Realize that every grief journey is different

We grieve many things throughout our lives: loved ones, pets, relationships, jobs, etc. Each time we feel any type of loss, grief is a natural consequence. The grief may vary in its intensity, but it’s still there. So, even though you may not understand or perhaps you’re not really an animal person, realize that your friend’s grief journey is very real. For them, it’s deep and true and difficult. Accept the complexity of what they feel and look for ways to support and walk alongside them. They need friendship, kind actions, and a listening ear for the road ahead.

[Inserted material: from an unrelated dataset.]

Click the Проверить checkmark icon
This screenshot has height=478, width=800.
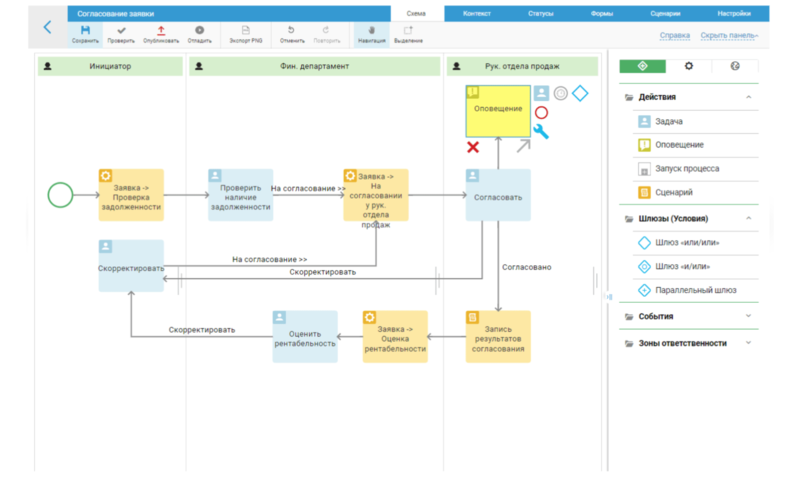(121, 32)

Allow them to express their feelings

When we feel loss, many emotions get pent up inside, so let your friend express their feelings without fear of judgment. You may not fully understand the depth of their emotions, but that doesn’t matter. This isn’t about understanding; it’s about sympathizing. Be a safe place. Be ready to hear and recount stories. Show compassion and a willingness to listen. You may hear the same stories again and again. That’s okay – telling the “stories” is a way of grieving and may be exactly what your friend needs.

Don’t try to fix it

Grief is not something wrong that needs to be fixed. Grief is the natural consequence of love. For so many of us, grief has almost become a negative emotion, but in reality, grief is beautiful. It means that we truly loved, that we felt deeply, that we were able to open up our hearts to someone or something. So, don’t try to fix your friend’s grief; allow them to experience it so they can truly heal. Some ways that we may try to fix grief are:

  • Suggesting they get a new pet right away
  • Minimizing the loss through words or actions
  • Brushing over their feelings

Instead, let them embrace the pain. Only by confronting our pain can we begin to process it and find the healing we need to move forward.

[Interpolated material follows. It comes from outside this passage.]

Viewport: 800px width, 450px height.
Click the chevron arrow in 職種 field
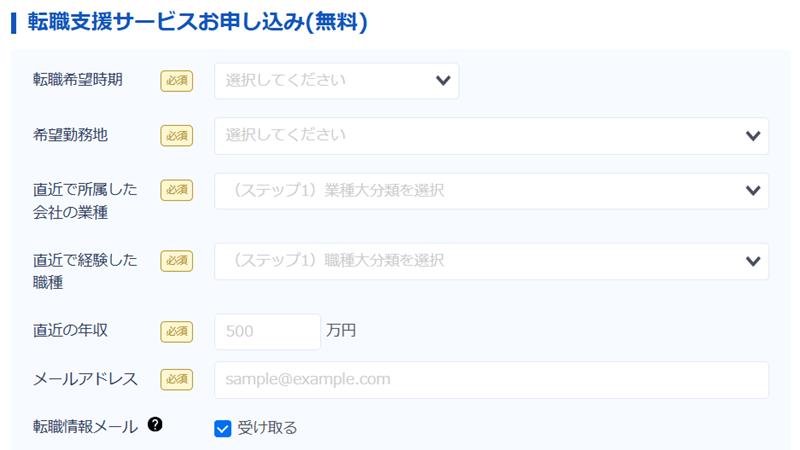tap(753, 261)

Help them celebrate and remember their pet

There are many memorial options for remembering and celebrating our pets. For a few ideas, read 7 Pet Memorial Options. Or, if you have young children, go to 10 Family-Focused Pet Remembrance Ideas. The point isn’t to forget and move on. The true end goal of grief is to learn how to incorporate the loss into your life, reconcile yourself to what life looks like now, and find a way to move forward. So, help your friend find ways to grieve in a healthy way by celebrating their pet and never forgetting the incredible impact pets can have on our lives.

Look for ways to let them know you care

It’s really the little things that mean the most. A quick phone call to ask how they’re doing. A sympathy card with personal comments about their pet and how he or she will be missed. Sending a bouquet of flowers to bring a sense of cheer. An invitation to go on a walk to enjoy the pleasant weather. Or, send in a donation to an organization that benefits animals in remembrance of your friend’s pet. All of these things (and more!) will let your friend know that you truly care and want to stand by them as they mourn their loss.

While grief for a pet may be short-lived for some, it may be a much longer road for others. Grief doesn’t have an expiration date or a time frame. It takes the time it takes, so be ready for the long haul. Check in with them regularly. Allow your friend to feel what they feel. And be a friend always.